Entries supplied:
BEGIN
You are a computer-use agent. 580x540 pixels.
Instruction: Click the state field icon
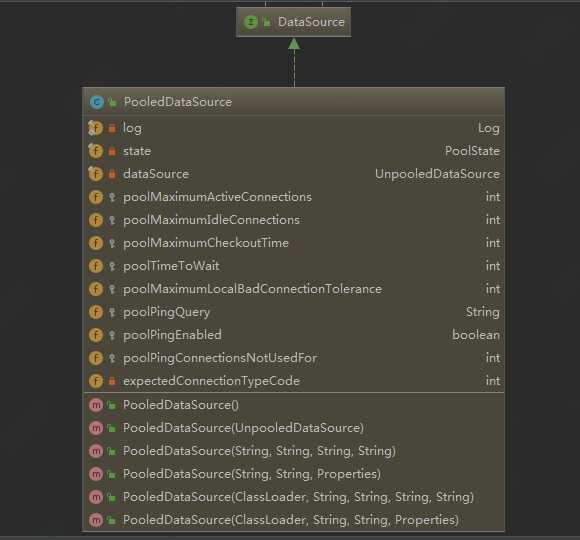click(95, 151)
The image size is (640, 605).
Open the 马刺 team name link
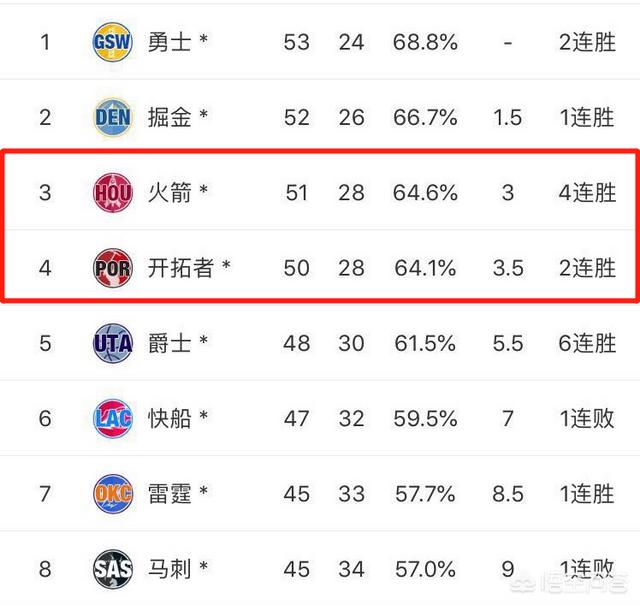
END
BEGIN
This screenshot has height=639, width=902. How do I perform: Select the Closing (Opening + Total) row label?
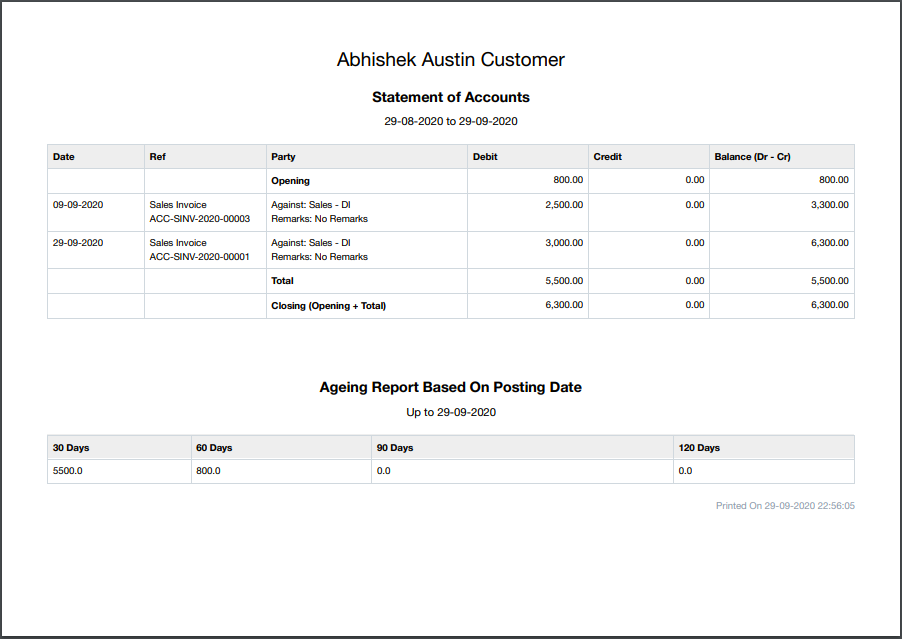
END
BEGIN
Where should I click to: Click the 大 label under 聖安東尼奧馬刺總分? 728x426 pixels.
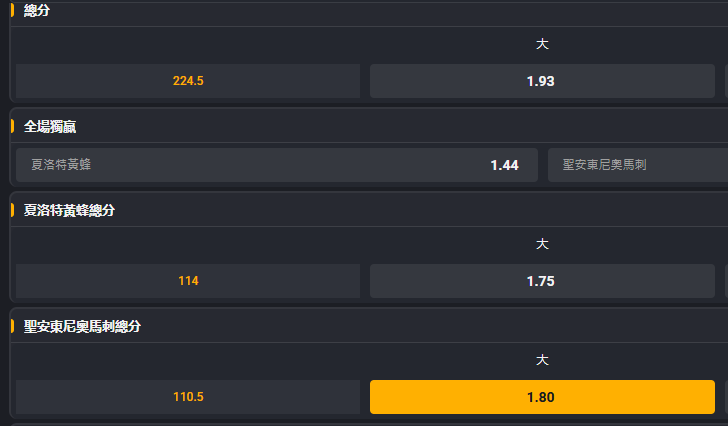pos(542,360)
END
Problem description: Could you return exactly the stretch of the data above that starts at the line with "The image size is (640, 605)." and ends at the line with "Open the 马刺 team name link", both lines included?

Written solution:
The image size is (640, 605).
Open the 马刺 team name link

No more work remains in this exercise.